══ The data ══
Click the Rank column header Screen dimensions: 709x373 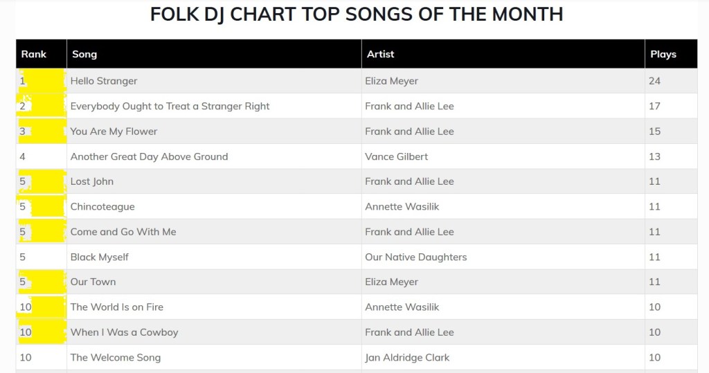coord(34,54)
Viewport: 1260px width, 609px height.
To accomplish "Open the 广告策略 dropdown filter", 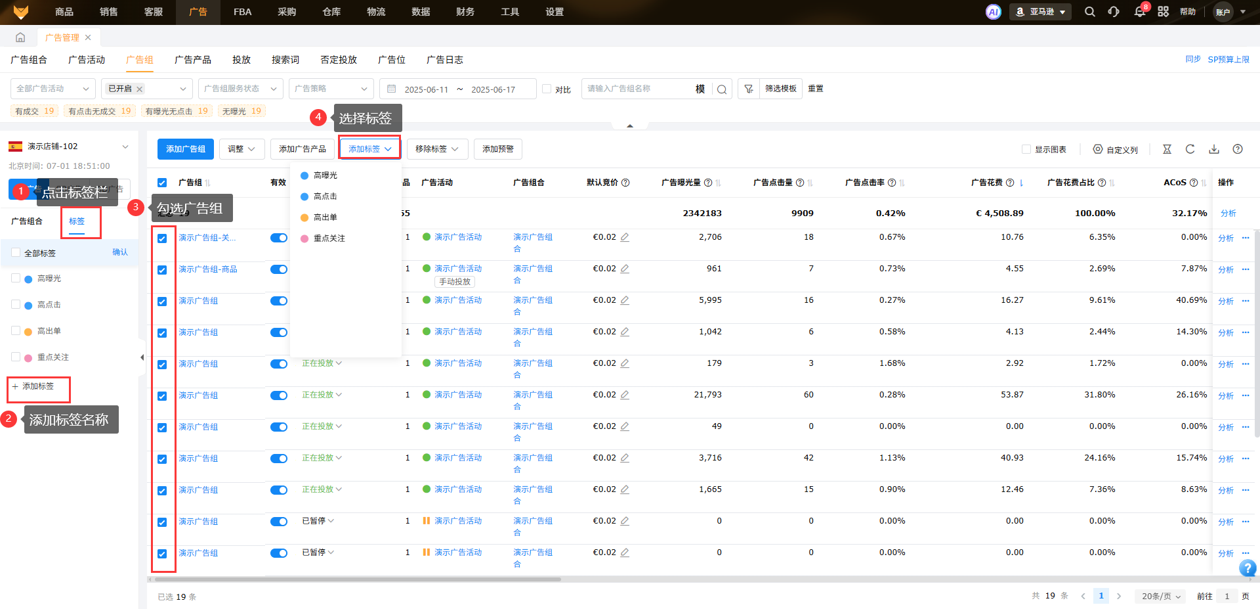I will (331, 89).
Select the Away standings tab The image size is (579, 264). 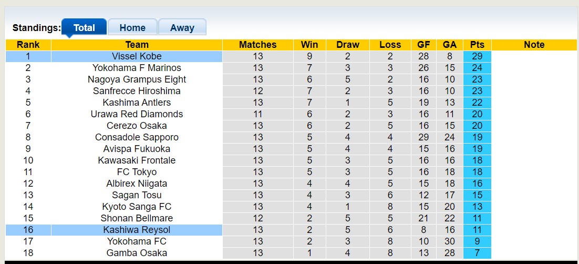coord(182,28)
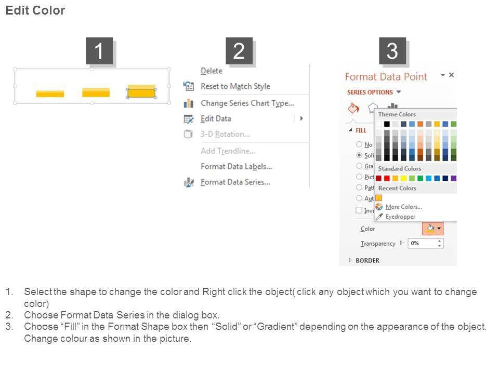Click the Change Series Chart Type icon
The height and width of the screenshot is (374, 499).
point(189,103)
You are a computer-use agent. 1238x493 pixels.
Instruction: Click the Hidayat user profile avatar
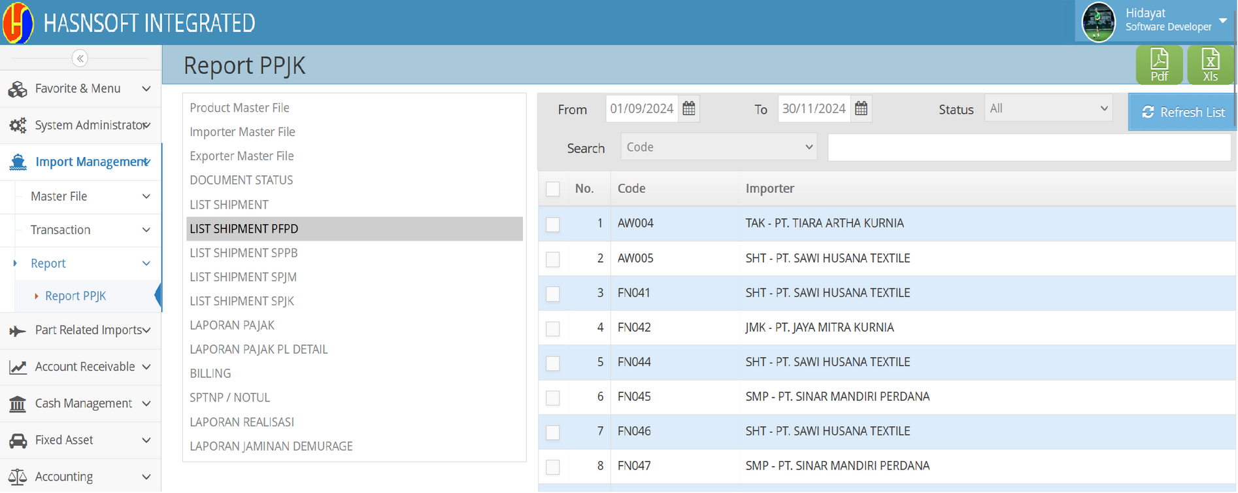click(x=1098, y=22)
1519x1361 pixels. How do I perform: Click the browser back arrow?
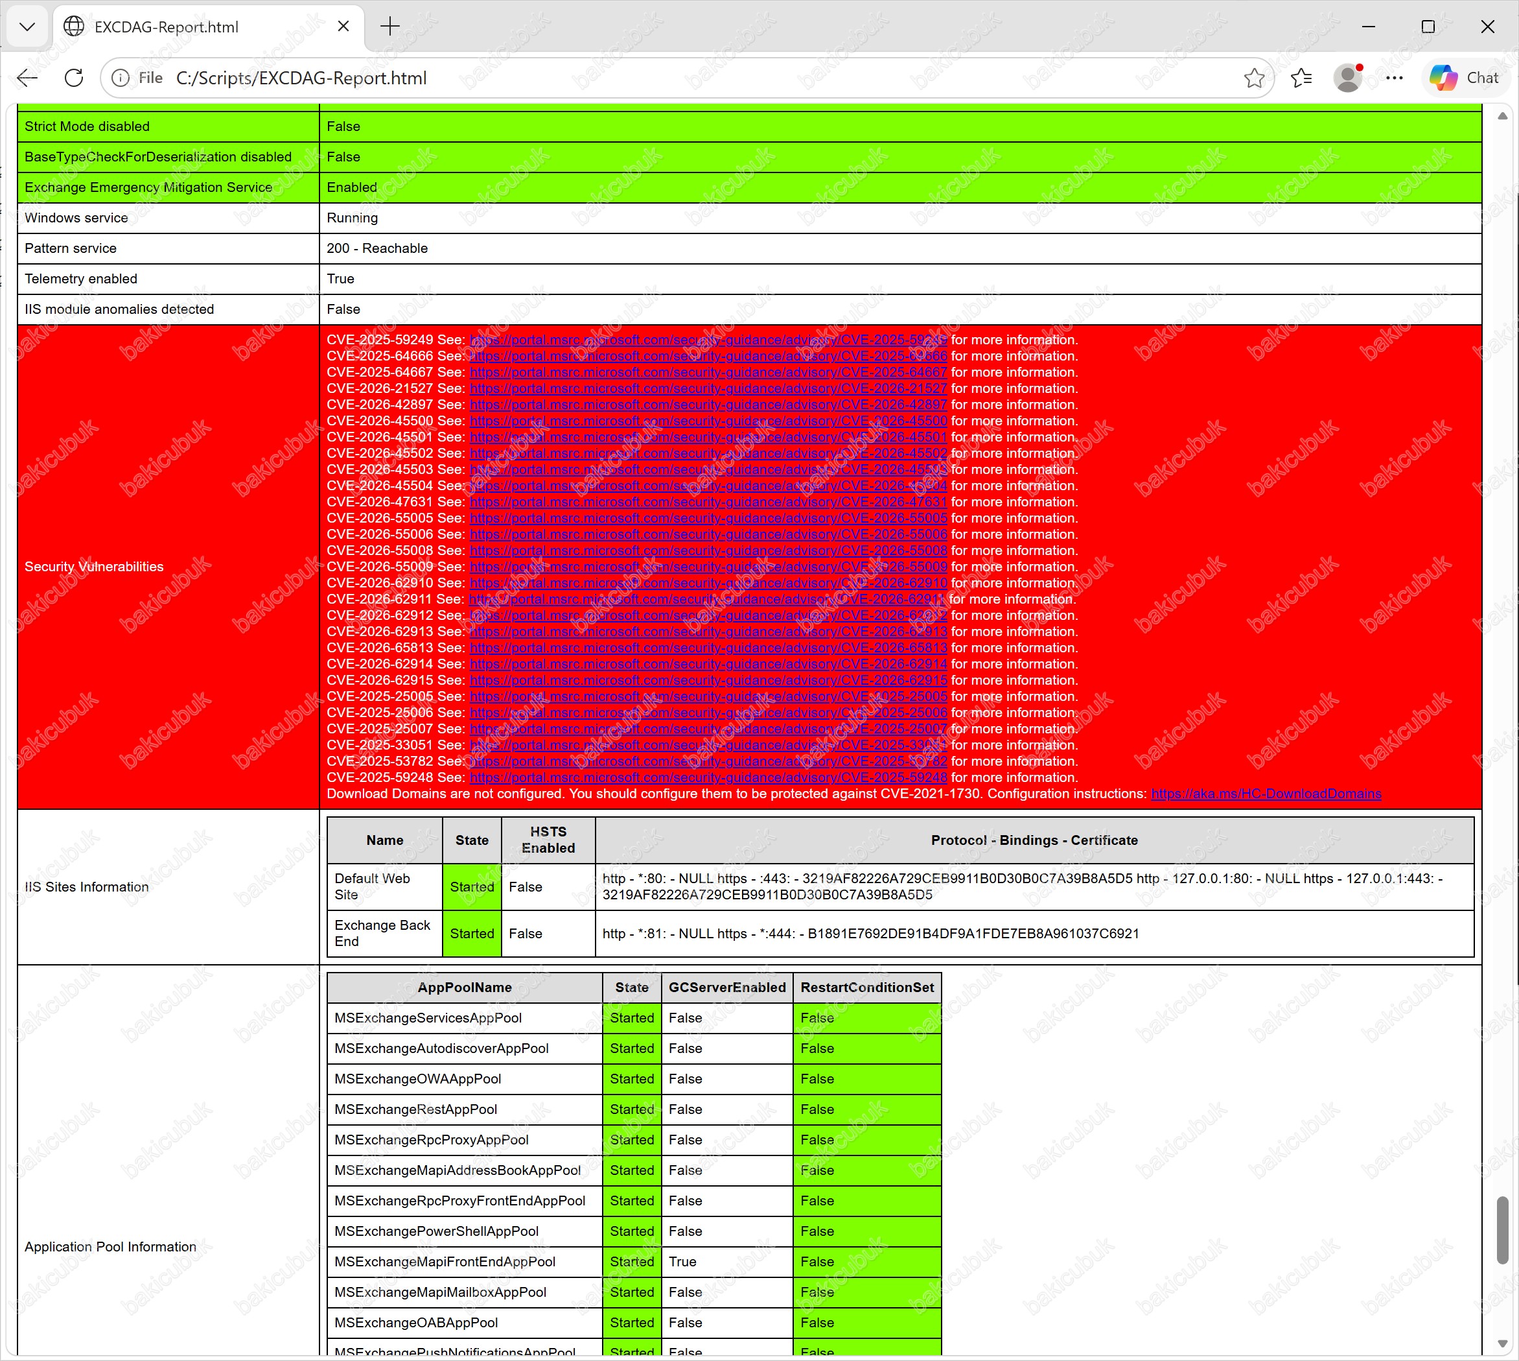(28, 78)
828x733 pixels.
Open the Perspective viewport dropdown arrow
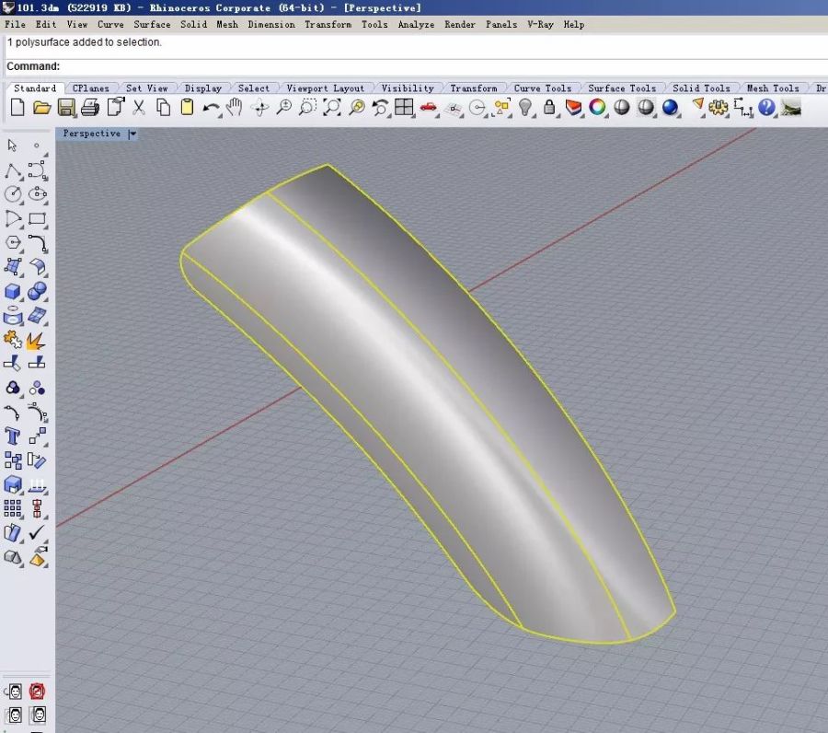[x=133, y=134]
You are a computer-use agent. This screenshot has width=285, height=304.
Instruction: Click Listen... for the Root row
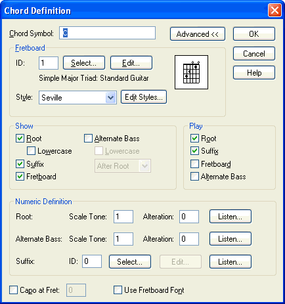click(x=230, y=217)
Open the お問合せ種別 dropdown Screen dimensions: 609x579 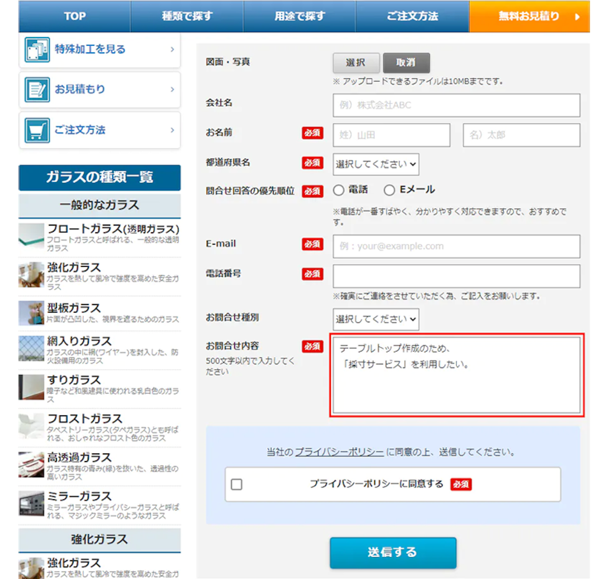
═══
[Work task]
Would you filter the records and copy each line that contains the word "computer"?

[Task response]
You are a computer-use agent. 1238x493 pixels.
You are a computer-use agent. This screenshot has width=285, height=304.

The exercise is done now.